俺が目覚めた施設に転がっていた円形のガラス板から投影された立体映像の少女とそっくりだ。俺の目の前で目を三角にして怒っているのは、ギリシャ神話に出てくる女神が身につけていそうな衣装の長い髪の少女――もう間違いが無いだろう。
「それで?」
俺は握っていた拳を開き、肩を竦める。
「お前、私が誰か分かってやっていたでしょ! なんてヤツ、なんてヤツ!」
髪の長い女神のような少女が両手をグーにして怒っている。
「いいや、分からなかったさ。それでセラフ、これはどういうことだ?」
こいつはセラフだ。間違いないだろう。
そして、人工知能であるはずのセラフが俺の目の前に居る理由。今の状況がなんとなく読めてきた。
「ふふん。どうやらお前も理解したようね。今までお前が見ていたのは幻覚――ナノマシーンが見せていたものでしかないから」
「そうか。これが幻覚なら一発くらいはお前を殴ってもいいよな?」
俺の言葉を聞いたセラフが顔を歪め、心底嫌そうにする。
「はぁ? なんで? 馬鹿なの? イイワケないでしょ!」
「これは幻覚なんだろう? お前の本体は俺の右目のはずだ。殴っても問題無いな」
「はぁ、なんで! 問題あるに決まってるでしょ!」
「一発くらいは殴らせろ。それで最初に俺を騙したこと、俺の体を乗っ取ろうとしたこと、それらをチャラにするからな」
「はぁ? まだそのことを言うの? 止め、止めなさい!」
「幻覚なんだろう?」
俺は拳を握り、構える。
「馬鹿! 直通で繋いでいるから、私にフィードバックが、下手したらショートするんだから、止めなさい! 止めろ、馬鹿!」
俺は拳を振り上げ――セラフの頭をポンと軽く叩く。
「これでチャラだ」
セラフは叩かれた頭に手を置き、不思議そうな顔で俺を見ている。
――助けに来てくれたんだろう? だから、これで貸し借りは無し、いや、俺の借りだろう?
「それで、俺はどうすればいい?」
俺の言葉を聞いたセラフがハッとした様子で頭を振り、腕を組んで得意気にふんぞり返る。

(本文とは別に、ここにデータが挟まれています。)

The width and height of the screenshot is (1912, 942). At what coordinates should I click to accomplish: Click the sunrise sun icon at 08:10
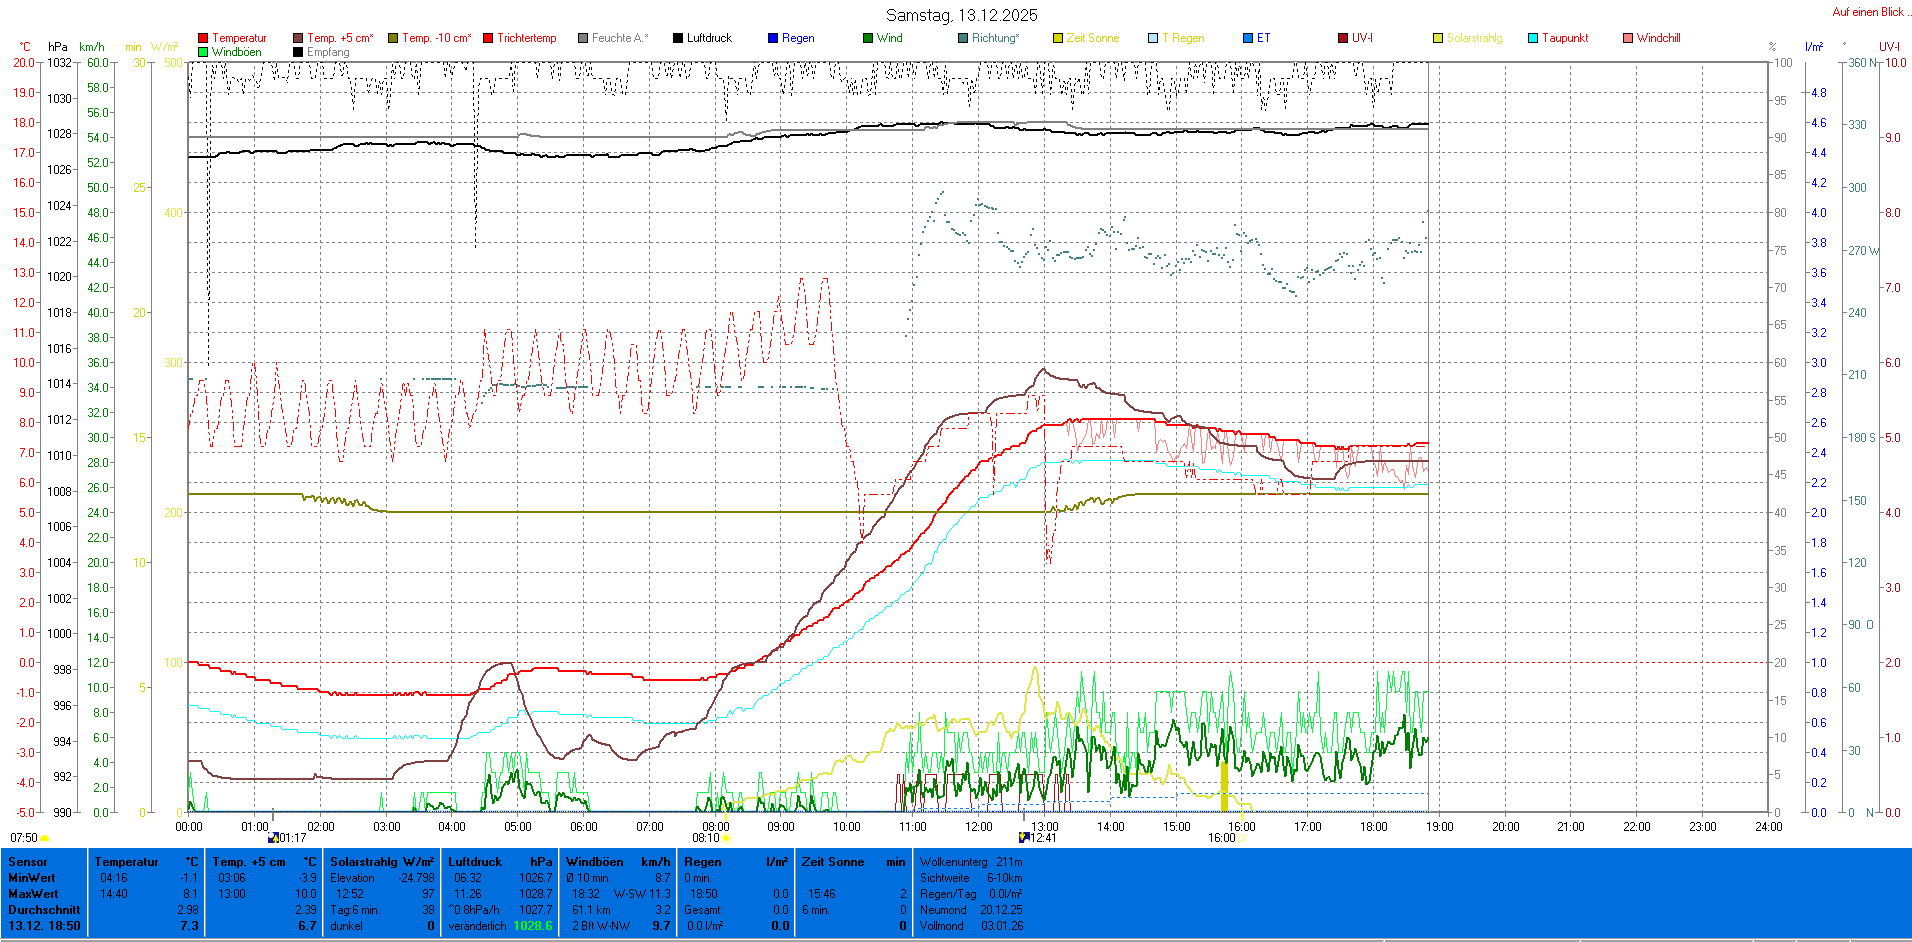point(726,838)
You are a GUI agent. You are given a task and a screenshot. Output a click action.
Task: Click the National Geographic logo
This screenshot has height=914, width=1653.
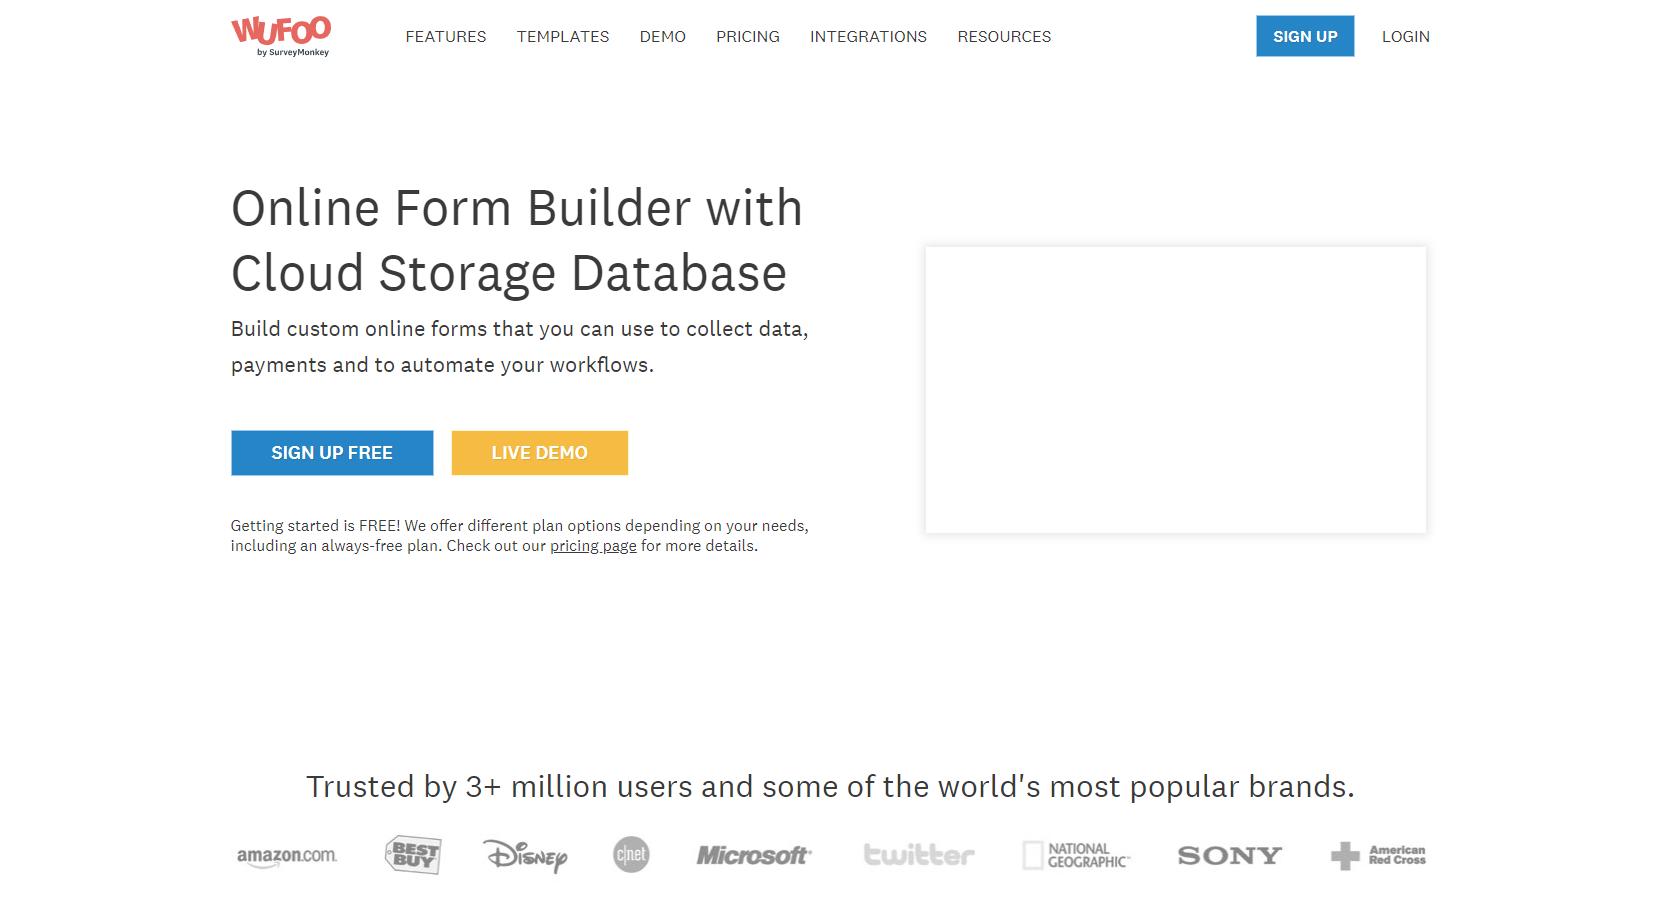[x=1076, y=855]

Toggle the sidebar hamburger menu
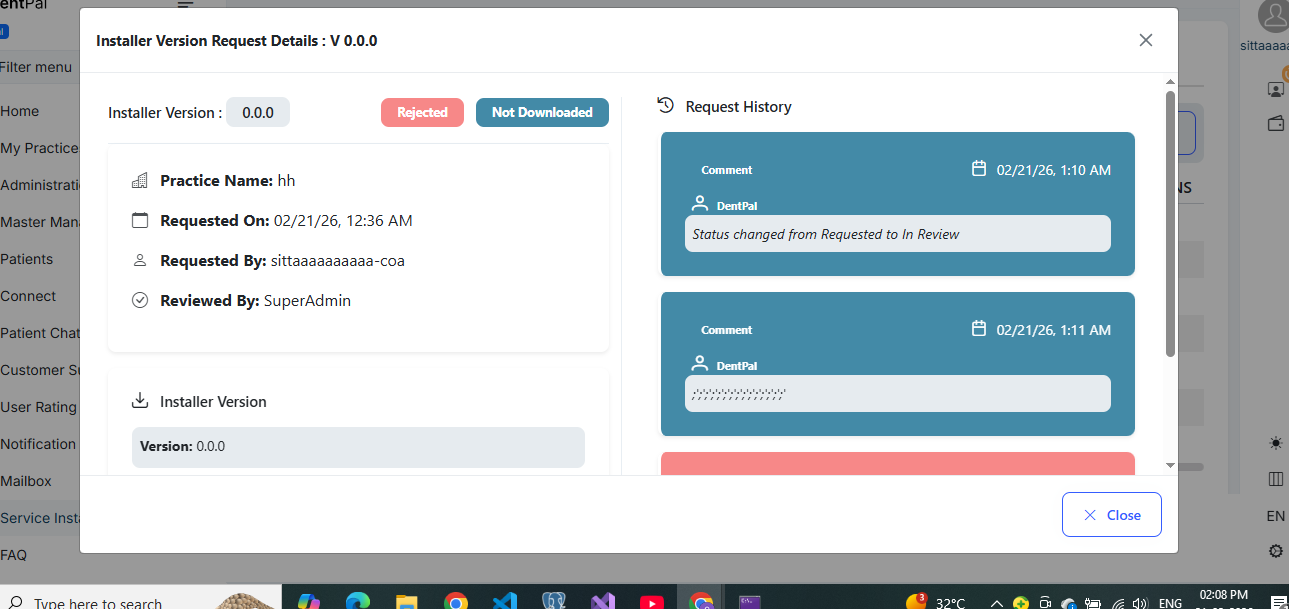click(185, 6)
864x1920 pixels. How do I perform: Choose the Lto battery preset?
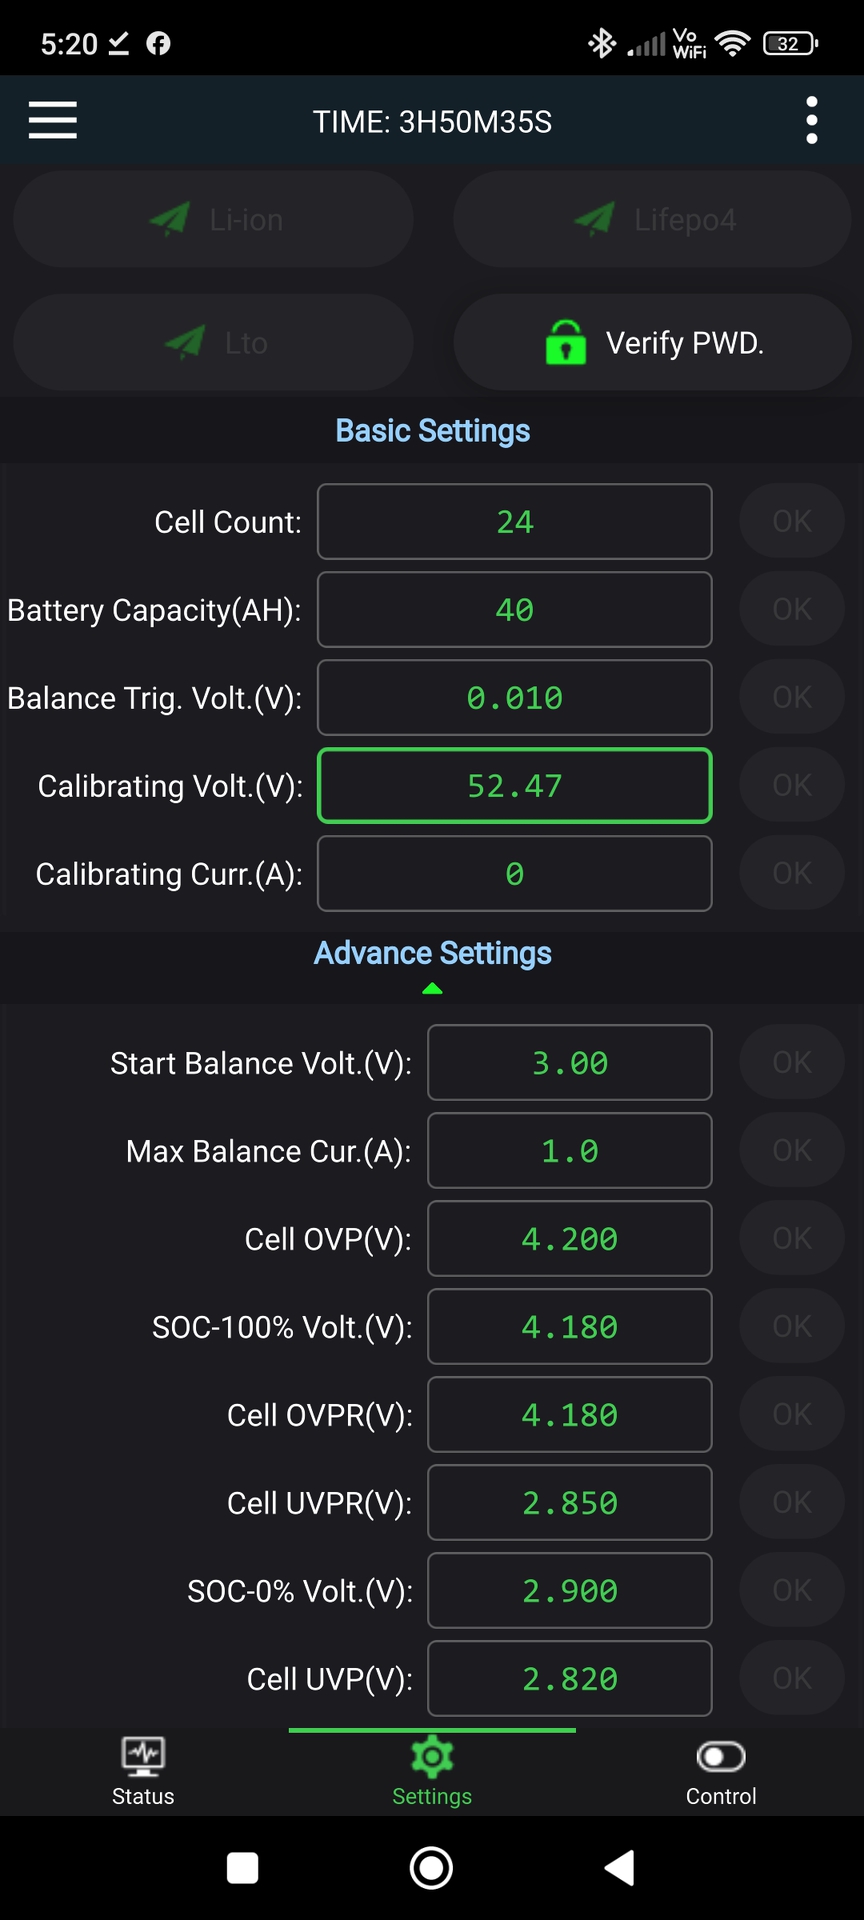click(x=214, y=343)
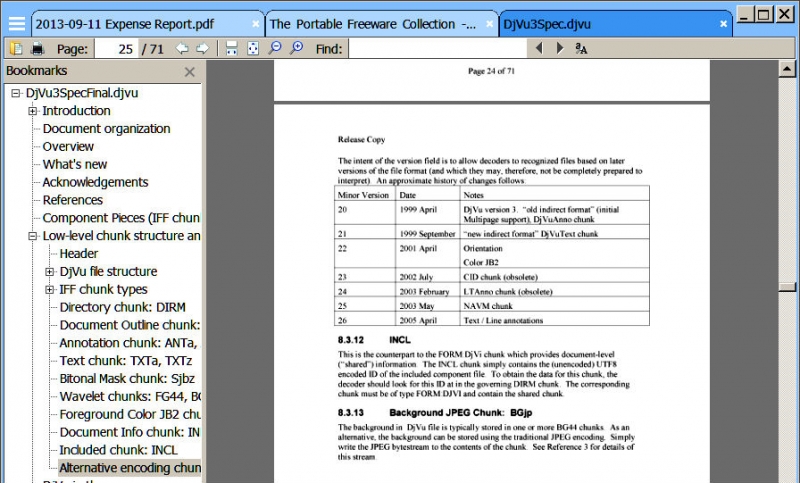Click the Open file toolbar icon
This screenshot has height=483, width=800.
click(x=16, y=48)
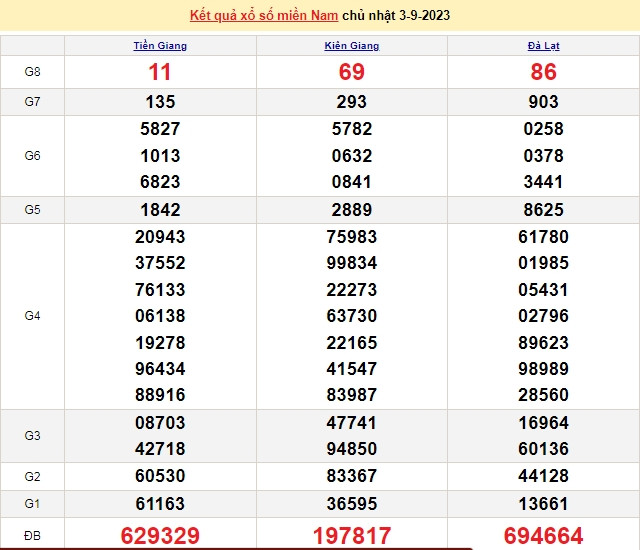Screen dimensions: 640x550
Task: Click the G4 row label
Action: pyautogui.click(x=32, y=316)
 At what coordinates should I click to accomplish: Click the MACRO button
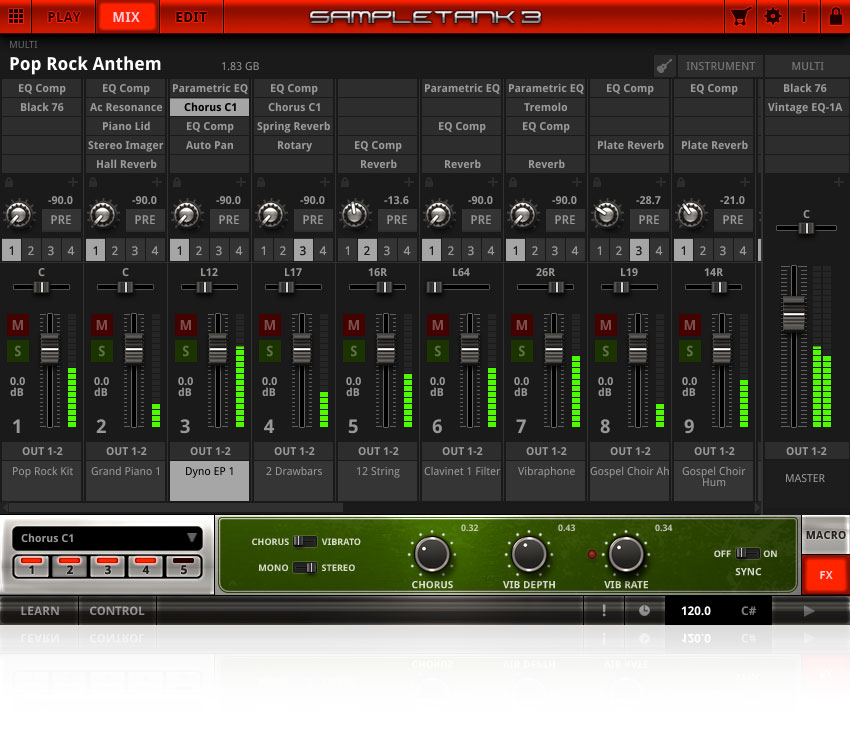[x=825, y=535]
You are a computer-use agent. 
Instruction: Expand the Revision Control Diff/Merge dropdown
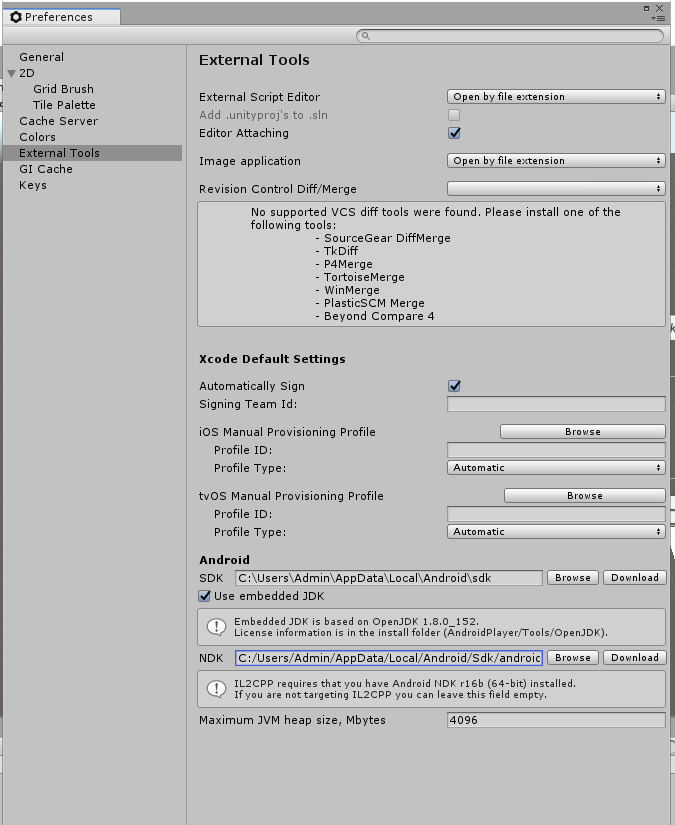coord(555,189)
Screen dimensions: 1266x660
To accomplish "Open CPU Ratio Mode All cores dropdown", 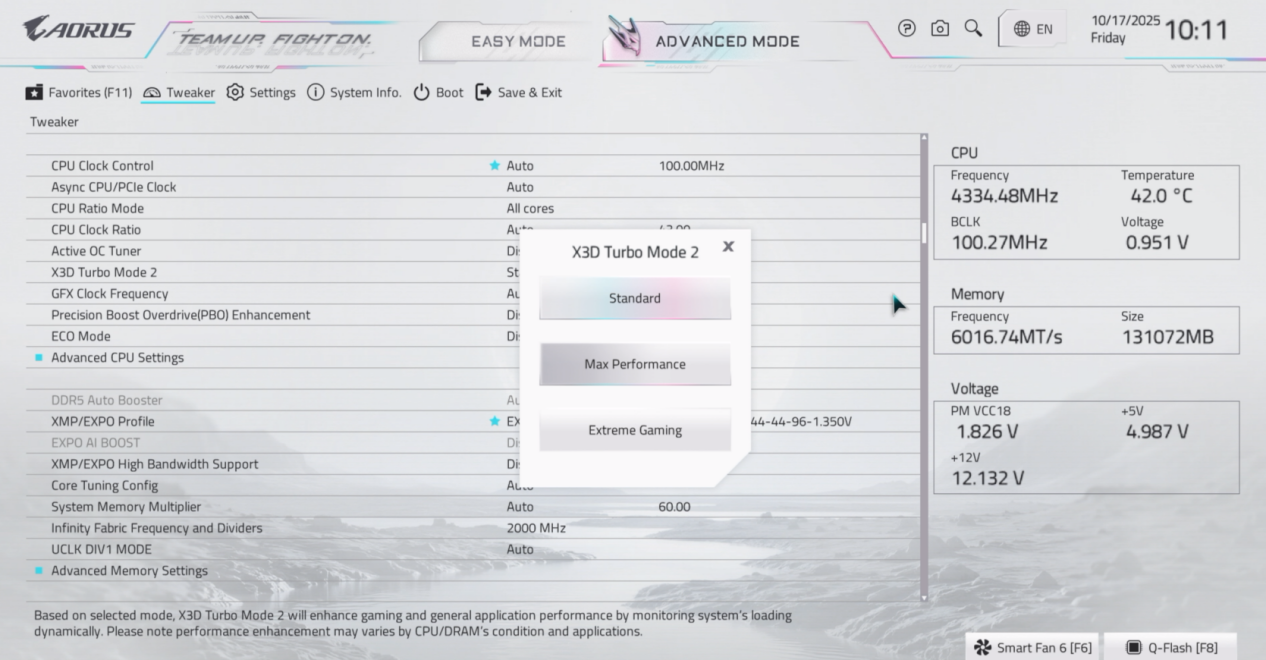I will [x=530, y=209].

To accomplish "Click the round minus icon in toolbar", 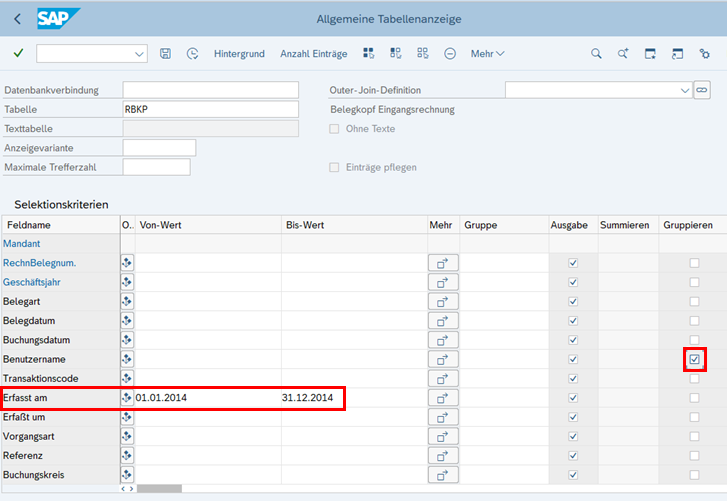I will (450, 53).
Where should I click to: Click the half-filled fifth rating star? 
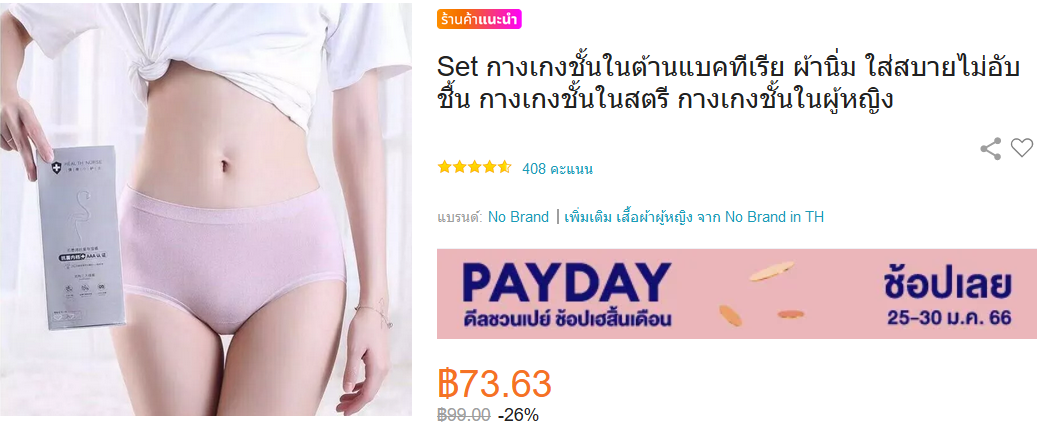504,167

「ふふん。決まっているでしょ。お前の体を構成しているナノマシーンを完全に支配下におきなさい。自分の意思でコントロール出来るようになれば、何が狂っているか、何処がおかしくなっているか、把握出来るようになるはずだから」
セラフがふんすと鼻息荒くそんなことを言っている。
俺は肩を竦める。
「なるほどな」
「ふふん。理解したかしら? お前はそこらの雑魚と違って、お馬鹿の割りには、少しは見所があるから。だから、なんとかなるでしょ。なんとかするんでしょ?」
セラフは腕を組んだまま俺を見てニヤリと笑っている。
俺はもう一度肩を竦める。
「あの戦闘人形、よい練習相手だったんだがな。過去に一瞬だけ師匠が見せてくれた技を、俺が忘れていた技を使いこなすから、なかなか楽しめたな」
「師匠? 戦闘人形? はぁ? とにかく馬鹿言ってないで、私が言ったことを理解しなさい。やることは分かったでしょ」
「はいはい」
やるべきこと、か。
俺はセラフを見る。
自信満々という感じで小憎たらしい笑みを浮かべた少女。これがセラフという人工知能のイメージなのだろう。
セラフ――確か、それは天の使いでも最上位を意味していたはずだ。燃え盛る天使、そして蛇、または明けの明星、だったか。
「お前を天の使いと名付けて良かったよ」
俺の言葉を聞いたセラフは小憎たらしい顔のまま、ニヒヒと笑っていた。